Which versus That
In this English lesson we’re going to discuss the difference between the words which and that. Both words can be used as relative pronouns to introduce adjective or relative clauses. Whether you should use which or that in this particular role can be a confusing concept for native and non-native English speakers alike. The general rule is that you should which in situations where the clause that it introduces is not essential to the meaning of the sentence. If the clause is essential to the meaning of the sentence, you should use that.
When to use “Which” and When to Use “That”
Which is usually used to introduce a nonrestrictive (unnecessary) clause. This type of clause is not essential to the meaning of a sentence. It merely provides additional information. Nonrestrictive clauses should be set off by commas. Thus, a which clause is one that provides nonessential information and is framed by commas:
The English Island, which offers both one-on-one and small group English classes, is located in Atlanta.
If you were to replace which with that in this example, it would probably “sound” wrong to a native English speaker. He or she would likely recognize that something is off about the construction of the sentence, even if he or she couldn’t articulate exactly why:
The English Island that offers both one-on-one and small group English classes is located in Atlanta.

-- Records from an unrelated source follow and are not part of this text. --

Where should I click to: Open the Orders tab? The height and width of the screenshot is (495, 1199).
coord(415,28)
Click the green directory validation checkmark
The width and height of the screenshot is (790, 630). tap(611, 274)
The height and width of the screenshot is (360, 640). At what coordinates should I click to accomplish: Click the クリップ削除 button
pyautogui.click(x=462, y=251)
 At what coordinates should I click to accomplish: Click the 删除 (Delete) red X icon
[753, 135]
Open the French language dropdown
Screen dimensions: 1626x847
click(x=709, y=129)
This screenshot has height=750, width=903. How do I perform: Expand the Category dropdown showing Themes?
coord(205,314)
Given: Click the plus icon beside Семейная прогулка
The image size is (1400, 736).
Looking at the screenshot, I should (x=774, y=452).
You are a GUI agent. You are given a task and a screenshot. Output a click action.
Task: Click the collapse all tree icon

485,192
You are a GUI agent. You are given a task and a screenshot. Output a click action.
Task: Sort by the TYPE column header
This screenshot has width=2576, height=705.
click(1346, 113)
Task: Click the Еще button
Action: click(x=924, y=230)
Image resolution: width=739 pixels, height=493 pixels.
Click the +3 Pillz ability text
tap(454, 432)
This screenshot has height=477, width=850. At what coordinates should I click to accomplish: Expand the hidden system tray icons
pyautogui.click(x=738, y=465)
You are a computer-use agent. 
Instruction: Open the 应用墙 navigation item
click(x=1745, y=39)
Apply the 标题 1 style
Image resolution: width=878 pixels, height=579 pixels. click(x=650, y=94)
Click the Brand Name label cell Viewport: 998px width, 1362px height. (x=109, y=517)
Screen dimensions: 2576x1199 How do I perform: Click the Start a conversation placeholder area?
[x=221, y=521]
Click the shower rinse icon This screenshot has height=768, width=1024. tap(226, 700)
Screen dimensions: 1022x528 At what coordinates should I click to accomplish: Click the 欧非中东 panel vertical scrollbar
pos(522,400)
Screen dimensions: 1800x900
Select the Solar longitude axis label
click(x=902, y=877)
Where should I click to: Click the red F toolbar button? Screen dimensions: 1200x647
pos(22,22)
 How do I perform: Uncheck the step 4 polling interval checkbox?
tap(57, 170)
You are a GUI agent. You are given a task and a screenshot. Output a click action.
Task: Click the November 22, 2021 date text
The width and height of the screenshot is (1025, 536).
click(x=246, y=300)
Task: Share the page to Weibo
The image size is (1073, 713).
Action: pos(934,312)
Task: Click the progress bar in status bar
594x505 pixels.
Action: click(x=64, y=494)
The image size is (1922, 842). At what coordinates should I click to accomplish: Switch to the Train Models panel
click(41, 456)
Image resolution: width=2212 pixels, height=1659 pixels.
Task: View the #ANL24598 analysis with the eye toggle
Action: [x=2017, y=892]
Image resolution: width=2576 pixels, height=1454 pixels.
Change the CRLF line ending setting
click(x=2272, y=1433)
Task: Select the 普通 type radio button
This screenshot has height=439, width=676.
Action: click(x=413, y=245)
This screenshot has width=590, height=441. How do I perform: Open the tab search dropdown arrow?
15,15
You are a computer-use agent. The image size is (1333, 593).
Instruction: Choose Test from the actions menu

So what, exactly, has happened here that would bother a native English speaker? Well, replacing which with that in this example changes the meaning of the sentence. Taken literally, the use of that and a restrictive clause indicates that there are multiple English Islands and that the one offering individual and group classes is based in Atlanta. While it’s true that our English classes are one of our core services, they are not essential to the meaning of this particular sentence. Forcing them into a restrictive (essential) clause via that only serves to make the meaning of the sentence less clear.
This is a very obvious example of how switching between which and that can completely change the meaning of a sentence. In other situations, the difference in meaning is less immediately apparent. This is usually the case when the subject is a generic noun, one that doesn’t identify a particular person, place, or thing. Consider the following examples where both which and that will sound equally “right” to a typical native English speaker:
Her house, which has green siding, needs a new roof.
She only owns one house, and that house needs a new roof.
Her house that has green siding needs a new roof.
She owns more than one house. The one with green siding needs a new roof.
The tree roots, which were just removed, had begun to damage our patio.
All the tree roots in our back yard had grown under our patio and caused the concrete to crack.
The tree roots that were just removed had begun to damage our patio.
We removed just the tree roots responsible for the crack.